■ **Required action 1**: In the text on COVID-19 contact tracing, what makes someone a close contact?
■ **Required action 2**: Carry the text on COVID-19 contact tracing forward from its last sentence.

■ **Provided text**:
Northern regional Health Authority (NRHA) medical officer of health Dr. Michael Isaac explained the different types of contacts identified in contact tracing to the Thompson Citizen on Oct. 16.

Contact tracing divides people into three categories: close contacts, medium-risk contact and low-risk contacts. The first group includes anyone who spent 15 minutes or more within six feet of a person who has tested positive for the virus. Medium-risk contacts are those who were not that close to or in the company of an infected person for a shorter period of time.

Close contacts are expected to self-isolate themselves and get tested if they develop COVID-19 symptoms.

“We would also help to facilitate testing somewhere around day five to seven of their last exposure even if they’re asymptomatic,” Isaac says.

Medium-risk contacts are asked to self-monitor themselves, including taking their temperature twice a day, for two weeks, while low-risk contacts do not have to take any special precautions beyond those everybody is asked to take because they aren’t at any greater risk of infection than the general public.

■ **Dataset excerpt**:
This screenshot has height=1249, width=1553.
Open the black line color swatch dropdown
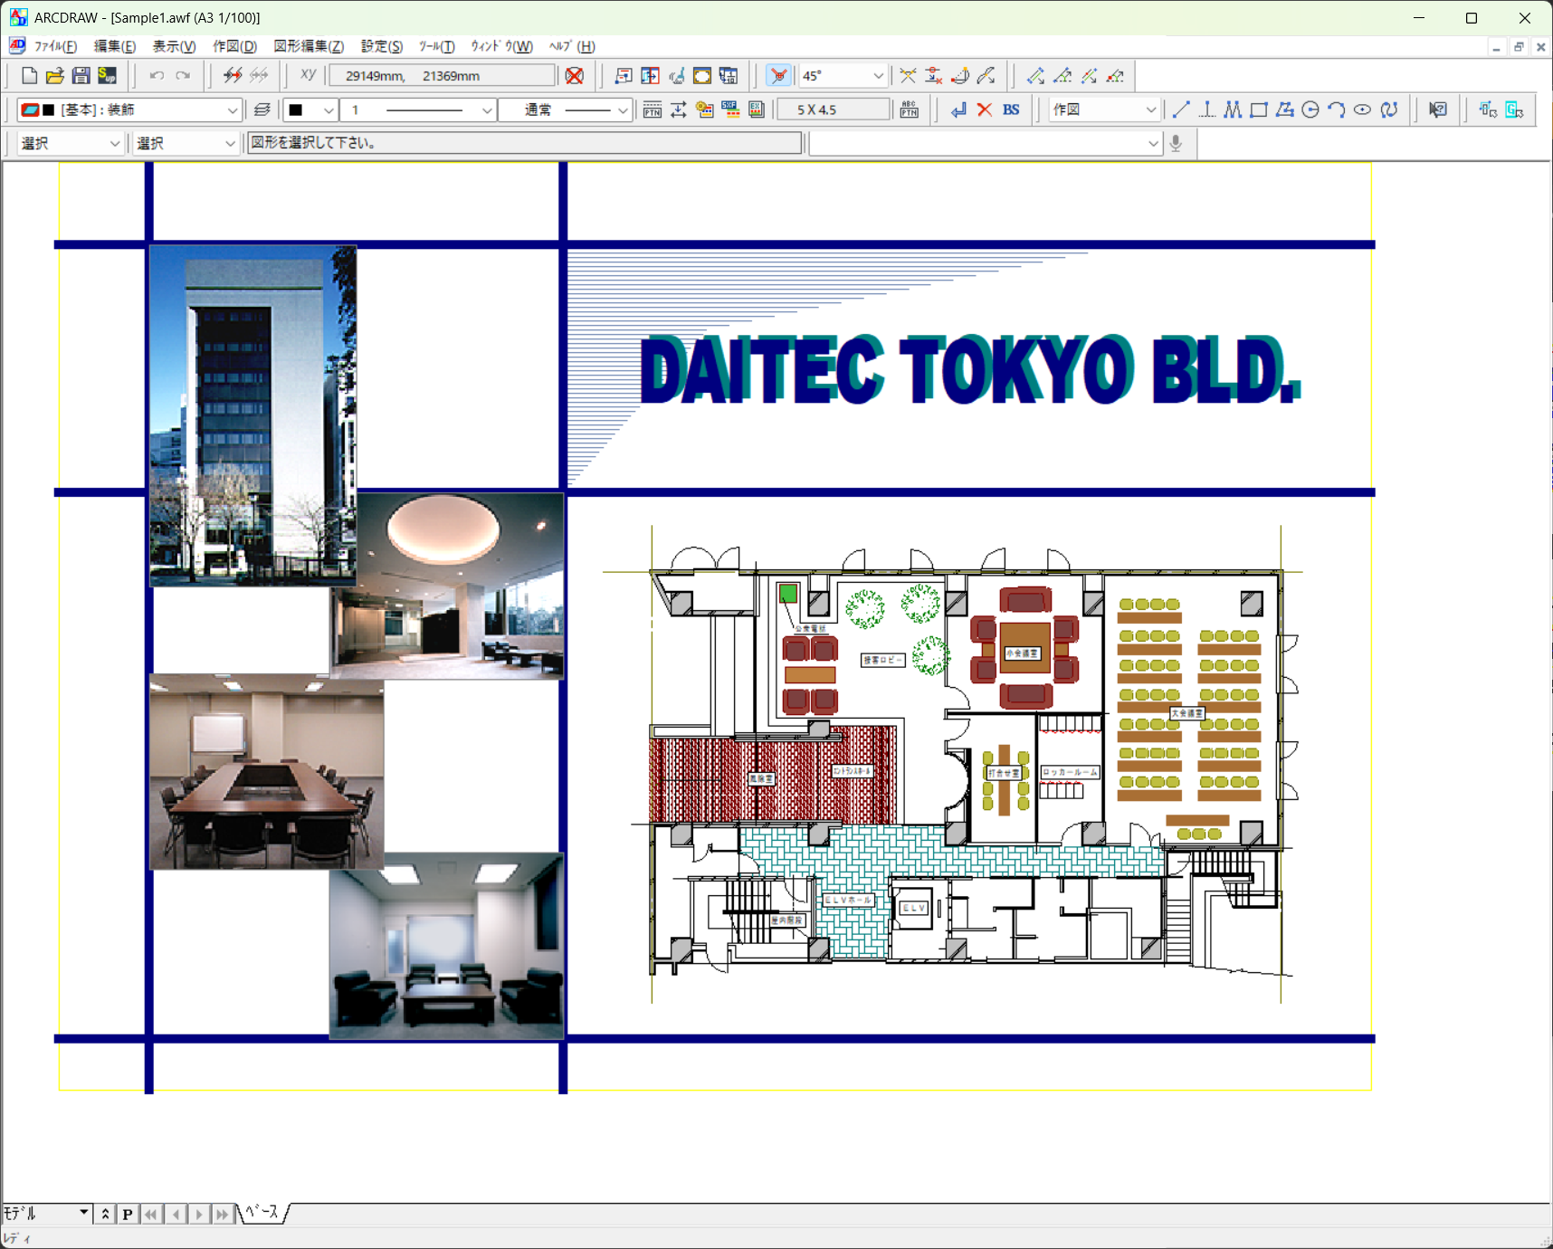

■ **Exercise result 1**: Spending 15 minutes or more within six feet of a person who has tested positive for the virus.

■ **Exercise result 2**:
At the school where the confirmed case was present, areas the person was in are cleaned and disinfected according to health specifications. Schools may be required to close for awhile if large numbers of confirmed cases are linked to the school or if the person who tested positive had very large numbers of close contacts within the school.

Because RDPC requires all students and staff members to wear masks while in hallways and common areas as well as in classrooms if physical distancing of two metres between people can not be maintained, Isaac said in his letter notifying parents and guardians of the confirmed case of COVID-19 at the school that the risk of exposure was considered low due to the school’s consistent application of COVID-19  prevention measures.

“I would like to commend R.D. Parker Collegiate administration for their thorough attention to COVID-19 prevention measures at the school,” Isaac wrote.

The school remains open to students and staff apart from those identified as contacts of the person with the virus.

“If you have not been contacted by public health officials, your children have not been identified as being exposed to COVID-19 from this case,” said Isaac’s letter to parents and guardians.

Anyone whose child develops fever or chills, a cough, a sore throat or hoarse voice, shortness of breath, loss of taste or smell or vomiting or diarrhea for more than 24 hours is instructed to isolate themselves from others and seek testing within 24 hours after symptoms appear. The same advice applies to anyone who gets two or more of the following symptoms: runny nose, muscle aches, fatigue, pink eye, a headache, a skin rash of unknown cause or a loss of appetite.

People with these symptoms who do not get tested must self-isolate for 10 days following the start of symptoms. Isolation can be discontinued after 10 days if the person has been symptom-free for 24 hours.